If you work hard enough, you can use multiple DMA channels and stream the data in and out of GPU simultaneously, however it needs a datacenter class card (Tesla, Radeon Instinct, etc.). Also in nVidia's case, you can only do this while using CUDA only, because nVidia doesn't want you to get full performance out of these cards without CUDA.
Explain? I didn't think there was any way around paying the pcie cost. If your data is hosted in memory/cache, and the computation takes less than a few mics, I didn't think there was any way to make GPUs competitive.
It depends on what you’re doing. I’m strongly against moving to GPU just for the sake of it.

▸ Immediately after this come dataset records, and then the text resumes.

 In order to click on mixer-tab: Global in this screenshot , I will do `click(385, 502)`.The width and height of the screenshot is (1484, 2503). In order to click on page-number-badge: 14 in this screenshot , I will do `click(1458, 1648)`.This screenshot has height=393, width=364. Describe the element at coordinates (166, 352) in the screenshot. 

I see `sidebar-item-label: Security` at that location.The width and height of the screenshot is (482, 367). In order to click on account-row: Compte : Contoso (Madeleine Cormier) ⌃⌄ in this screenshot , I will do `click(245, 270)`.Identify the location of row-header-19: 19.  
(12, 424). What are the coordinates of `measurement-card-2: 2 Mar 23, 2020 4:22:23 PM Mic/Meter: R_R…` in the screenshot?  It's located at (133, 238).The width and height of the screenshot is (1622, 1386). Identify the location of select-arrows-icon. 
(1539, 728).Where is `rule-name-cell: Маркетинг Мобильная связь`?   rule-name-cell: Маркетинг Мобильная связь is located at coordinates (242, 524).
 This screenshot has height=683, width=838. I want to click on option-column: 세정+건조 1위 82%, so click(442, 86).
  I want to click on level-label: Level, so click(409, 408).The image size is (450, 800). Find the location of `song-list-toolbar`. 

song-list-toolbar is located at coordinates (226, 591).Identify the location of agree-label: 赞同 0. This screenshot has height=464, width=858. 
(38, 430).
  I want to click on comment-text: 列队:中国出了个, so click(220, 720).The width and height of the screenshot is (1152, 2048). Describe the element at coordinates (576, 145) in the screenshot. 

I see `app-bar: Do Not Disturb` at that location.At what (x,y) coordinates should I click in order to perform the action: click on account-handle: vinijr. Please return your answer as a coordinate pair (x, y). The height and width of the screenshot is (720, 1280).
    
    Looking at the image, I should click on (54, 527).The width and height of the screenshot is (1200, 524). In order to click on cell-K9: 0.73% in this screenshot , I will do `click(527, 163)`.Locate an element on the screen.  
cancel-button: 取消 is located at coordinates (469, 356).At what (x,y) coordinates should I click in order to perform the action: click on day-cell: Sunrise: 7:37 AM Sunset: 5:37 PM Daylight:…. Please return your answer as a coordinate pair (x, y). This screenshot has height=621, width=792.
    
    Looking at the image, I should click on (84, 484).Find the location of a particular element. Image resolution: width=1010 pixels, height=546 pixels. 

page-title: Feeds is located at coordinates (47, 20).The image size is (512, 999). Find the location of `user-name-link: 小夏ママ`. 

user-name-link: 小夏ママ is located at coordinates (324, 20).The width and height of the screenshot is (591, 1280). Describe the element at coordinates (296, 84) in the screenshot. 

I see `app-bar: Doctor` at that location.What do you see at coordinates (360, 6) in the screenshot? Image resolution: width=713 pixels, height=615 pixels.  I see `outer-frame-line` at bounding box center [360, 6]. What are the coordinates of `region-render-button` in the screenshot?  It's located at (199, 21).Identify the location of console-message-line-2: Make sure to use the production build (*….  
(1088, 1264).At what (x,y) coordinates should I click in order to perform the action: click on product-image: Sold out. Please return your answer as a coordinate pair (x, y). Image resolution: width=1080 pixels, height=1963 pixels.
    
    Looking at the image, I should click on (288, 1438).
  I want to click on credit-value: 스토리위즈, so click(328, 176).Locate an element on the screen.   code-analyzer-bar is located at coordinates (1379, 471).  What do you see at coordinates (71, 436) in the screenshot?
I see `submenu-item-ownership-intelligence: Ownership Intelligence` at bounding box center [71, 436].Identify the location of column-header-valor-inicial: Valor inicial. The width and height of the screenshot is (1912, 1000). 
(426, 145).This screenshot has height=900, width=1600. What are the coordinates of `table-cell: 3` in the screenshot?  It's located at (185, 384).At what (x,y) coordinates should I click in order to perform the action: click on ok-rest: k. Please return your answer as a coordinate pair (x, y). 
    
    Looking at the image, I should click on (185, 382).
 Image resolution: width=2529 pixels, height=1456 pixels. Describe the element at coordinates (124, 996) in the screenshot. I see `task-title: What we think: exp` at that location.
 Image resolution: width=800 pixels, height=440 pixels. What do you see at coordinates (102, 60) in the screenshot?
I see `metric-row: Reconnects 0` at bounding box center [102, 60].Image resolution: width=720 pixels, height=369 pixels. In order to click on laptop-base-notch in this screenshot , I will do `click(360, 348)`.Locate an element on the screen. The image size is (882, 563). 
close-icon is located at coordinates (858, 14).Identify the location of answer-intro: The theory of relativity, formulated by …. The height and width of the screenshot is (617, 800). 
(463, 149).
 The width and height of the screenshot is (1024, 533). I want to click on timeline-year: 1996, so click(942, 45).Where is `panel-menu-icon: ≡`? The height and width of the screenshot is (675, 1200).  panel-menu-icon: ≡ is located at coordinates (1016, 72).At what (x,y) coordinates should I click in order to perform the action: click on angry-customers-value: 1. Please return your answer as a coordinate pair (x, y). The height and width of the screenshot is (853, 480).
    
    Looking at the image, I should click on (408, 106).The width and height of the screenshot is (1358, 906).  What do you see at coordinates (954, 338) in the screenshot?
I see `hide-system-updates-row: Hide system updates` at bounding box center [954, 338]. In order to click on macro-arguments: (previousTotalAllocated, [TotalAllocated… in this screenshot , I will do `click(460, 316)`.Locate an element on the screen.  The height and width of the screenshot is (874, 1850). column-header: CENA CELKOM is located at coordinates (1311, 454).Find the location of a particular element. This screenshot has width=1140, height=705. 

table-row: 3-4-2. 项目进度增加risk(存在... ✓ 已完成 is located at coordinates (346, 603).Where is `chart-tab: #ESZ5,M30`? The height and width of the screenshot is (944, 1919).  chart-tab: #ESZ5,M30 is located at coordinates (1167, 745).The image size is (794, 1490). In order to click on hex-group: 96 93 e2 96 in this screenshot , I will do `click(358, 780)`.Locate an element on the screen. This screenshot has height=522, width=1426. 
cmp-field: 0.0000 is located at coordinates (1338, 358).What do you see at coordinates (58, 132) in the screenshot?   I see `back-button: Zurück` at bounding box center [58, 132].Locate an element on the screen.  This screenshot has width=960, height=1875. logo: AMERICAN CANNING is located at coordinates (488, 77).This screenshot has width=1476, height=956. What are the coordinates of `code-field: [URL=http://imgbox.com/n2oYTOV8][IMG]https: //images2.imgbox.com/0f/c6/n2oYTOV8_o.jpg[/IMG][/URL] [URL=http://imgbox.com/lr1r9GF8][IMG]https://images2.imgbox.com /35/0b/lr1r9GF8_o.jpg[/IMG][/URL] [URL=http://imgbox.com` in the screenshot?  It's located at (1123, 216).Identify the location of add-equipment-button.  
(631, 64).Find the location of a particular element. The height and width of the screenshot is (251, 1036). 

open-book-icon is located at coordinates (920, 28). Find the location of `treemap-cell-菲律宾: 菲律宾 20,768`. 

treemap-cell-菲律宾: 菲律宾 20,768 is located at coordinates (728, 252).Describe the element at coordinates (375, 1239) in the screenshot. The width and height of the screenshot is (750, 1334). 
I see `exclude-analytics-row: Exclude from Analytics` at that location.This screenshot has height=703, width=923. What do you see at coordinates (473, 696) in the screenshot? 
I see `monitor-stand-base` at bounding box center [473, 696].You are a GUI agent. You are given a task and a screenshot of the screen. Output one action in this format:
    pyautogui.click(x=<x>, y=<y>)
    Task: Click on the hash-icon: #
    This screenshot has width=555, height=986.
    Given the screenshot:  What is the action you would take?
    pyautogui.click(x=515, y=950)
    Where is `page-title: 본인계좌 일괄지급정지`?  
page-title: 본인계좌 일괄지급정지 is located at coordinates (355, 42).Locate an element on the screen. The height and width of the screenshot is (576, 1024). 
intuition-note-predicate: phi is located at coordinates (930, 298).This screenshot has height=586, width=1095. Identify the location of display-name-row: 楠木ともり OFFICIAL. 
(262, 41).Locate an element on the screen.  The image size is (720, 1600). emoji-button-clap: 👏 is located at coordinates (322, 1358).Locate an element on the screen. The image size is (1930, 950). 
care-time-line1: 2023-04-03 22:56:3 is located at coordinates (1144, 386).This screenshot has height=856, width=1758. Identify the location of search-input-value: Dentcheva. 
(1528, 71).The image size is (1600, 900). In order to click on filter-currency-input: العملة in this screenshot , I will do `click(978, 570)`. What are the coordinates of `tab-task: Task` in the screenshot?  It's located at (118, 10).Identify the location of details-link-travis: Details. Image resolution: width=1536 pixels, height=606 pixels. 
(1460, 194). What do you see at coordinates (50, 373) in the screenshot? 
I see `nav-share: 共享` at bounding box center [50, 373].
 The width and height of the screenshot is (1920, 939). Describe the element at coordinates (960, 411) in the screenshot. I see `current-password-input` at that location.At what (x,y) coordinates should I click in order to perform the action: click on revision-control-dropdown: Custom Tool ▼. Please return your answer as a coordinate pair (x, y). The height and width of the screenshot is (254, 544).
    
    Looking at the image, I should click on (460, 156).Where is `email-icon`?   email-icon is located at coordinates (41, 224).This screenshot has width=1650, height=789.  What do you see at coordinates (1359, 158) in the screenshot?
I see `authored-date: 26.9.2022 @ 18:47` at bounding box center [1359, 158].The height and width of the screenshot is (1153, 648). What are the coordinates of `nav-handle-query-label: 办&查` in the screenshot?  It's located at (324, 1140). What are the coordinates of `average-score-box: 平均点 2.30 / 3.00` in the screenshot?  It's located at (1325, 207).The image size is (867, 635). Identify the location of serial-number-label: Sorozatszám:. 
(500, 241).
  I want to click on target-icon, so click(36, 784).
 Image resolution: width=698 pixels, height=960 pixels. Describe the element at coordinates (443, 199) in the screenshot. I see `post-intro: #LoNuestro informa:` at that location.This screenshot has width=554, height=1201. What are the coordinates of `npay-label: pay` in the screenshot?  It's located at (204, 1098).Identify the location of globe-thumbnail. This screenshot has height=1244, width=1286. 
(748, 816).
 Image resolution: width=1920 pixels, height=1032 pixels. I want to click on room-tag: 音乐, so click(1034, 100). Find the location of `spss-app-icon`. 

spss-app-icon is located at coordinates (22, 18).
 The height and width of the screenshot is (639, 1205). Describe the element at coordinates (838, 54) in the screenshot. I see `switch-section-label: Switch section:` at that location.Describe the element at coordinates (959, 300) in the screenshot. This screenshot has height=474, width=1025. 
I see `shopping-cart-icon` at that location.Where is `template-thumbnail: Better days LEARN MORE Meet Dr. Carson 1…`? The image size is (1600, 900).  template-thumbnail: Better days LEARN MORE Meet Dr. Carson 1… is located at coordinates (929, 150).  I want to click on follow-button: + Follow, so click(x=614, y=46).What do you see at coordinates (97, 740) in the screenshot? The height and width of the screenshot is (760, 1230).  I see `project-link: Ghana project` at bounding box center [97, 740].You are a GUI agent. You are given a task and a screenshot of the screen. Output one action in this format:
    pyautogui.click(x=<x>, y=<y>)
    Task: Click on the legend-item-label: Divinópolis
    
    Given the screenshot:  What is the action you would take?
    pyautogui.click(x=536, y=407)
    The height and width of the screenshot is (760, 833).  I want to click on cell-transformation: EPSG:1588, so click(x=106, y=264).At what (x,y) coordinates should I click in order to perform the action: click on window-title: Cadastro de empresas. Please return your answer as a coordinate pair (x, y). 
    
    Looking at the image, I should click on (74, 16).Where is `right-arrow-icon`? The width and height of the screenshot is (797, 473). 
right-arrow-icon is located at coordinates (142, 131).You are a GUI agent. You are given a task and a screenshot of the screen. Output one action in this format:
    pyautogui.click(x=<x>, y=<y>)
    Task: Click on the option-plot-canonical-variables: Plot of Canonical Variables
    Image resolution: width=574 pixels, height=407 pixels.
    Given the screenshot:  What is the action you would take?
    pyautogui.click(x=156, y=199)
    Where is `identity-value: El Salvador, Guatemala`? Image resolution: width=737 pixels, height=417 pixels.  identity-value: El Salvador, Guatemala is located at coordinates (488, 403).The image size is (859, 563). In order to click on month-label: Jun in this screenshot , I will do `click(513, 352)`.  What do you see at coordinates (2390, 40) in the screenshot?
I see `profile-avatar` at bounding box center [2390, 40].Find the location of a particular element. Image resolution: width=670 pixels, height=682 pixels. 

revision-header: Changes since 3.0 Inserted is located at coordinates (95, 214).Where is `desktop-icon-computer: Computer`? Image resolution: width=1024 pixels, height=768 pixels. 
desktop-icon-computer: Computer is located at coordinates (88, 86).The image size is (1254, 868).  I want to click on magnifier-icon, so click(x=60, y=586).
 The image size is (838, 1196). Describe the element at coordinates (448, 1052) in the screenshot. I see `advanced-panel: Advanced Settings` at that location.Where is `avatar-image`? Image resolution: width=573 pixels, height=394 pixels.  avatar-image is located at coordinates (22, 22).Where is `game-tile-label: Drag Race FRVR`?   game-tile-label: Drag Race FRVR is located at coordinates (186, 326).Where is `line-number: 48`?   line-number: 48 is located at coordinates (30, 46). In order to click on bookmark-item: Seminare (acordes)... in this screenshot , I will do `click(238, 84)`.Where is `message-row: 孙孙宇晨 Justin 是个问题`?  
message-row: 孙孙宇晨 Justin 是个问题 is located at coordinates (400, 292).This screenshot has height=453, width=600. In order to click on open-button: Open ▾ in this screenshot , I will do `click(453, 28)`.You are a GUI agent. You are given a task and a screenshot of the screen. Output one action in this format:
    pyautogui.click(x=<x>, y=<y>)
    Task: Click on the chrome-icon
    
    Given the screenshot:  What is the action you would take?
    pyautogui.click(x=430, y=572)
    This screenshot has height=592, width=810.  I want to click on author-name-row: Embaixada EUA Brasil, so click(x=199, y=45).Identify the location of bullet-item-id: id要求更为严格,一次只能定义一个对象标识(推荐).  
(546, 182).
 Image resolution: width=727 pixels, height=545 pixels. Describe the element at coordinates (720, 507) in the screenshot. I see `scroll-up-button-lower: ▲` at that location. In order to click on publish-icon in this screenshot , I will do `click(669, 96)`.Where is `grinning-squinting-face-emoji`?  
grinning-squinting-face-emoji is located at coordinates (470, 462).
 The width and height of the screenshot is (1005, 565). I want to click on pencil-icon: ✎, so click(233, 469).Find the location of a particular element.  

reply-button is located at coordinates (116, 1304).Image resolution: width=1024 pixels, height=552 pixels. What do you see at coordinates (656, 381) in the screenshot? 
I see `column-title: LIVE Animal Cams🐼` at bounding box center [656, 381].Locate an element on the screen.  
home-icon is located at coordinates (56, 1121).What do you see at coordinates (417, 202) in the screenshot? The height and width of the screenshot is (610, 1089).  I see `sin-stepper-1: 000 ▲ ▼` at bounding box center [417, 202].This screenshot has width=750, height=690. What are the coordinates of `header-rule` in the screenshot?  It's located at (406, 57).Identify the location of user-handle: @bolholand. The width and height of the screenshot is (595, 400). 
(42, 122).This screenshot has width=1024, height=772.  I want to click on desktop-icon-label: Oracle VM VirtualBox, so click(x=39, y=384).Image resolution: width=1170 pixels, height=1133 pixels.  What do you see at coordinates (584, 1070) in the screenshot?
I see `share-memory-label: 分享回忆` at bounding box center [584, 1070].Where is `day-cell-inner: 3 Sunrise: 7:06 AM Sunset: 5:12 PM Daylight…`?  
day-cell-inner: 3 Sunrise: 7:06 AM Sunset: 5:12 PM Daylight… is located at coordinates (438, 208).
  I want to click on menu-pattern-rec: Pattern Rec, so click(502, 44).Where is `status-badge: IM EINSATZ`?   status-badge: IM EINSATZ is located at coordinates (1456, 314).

However, in some cases, where GPU brings substantial performance benefits in a long running (hours, days, etc.) application, you can setup pinned memory locations, where they map to GPU. Then you can feed the input part, where it feeds the GPU. If you have multiple DMA engines in the GPU, you can just stream the data from in to GPU to out, and read the results from your second pinned memory location.
If the speed bump is big enough, and you can eat the first startup cost, PCIe cost can become negligible.
However, it’s always horses for courses, and it may not fit your case at all.
In my case, Eigen is already extremely fast for what I do on CPU, and my task doesn’t run long. So adding GPU doubles my wall clock.
PCI cost is typically in the noise for realistic applications. There are ways to reduce latency and signal flags across PCIe, but do most of the workload on GPU to keep the latency down.
I'm guessing the guy criticizing latency sensitivity is talking about the applications where that does matter. There are plenty of applications in say finance where they need to run a 20 parameter dot product and get the result back in nanoseconds, and I don't think GPUs can ever handle work loads like that.
That's true, but for those types of applications you're looking at a custom ASIC in most cases. high ns or very low us are FPGA territory, and low us and above are suitable on GPU.
This video asserts that FPGAs do the 10ns work, and C++ does the >100ns work. I've never heard of ASICs being used, since the deployment cycle is too frequent to justify the expense of fabing.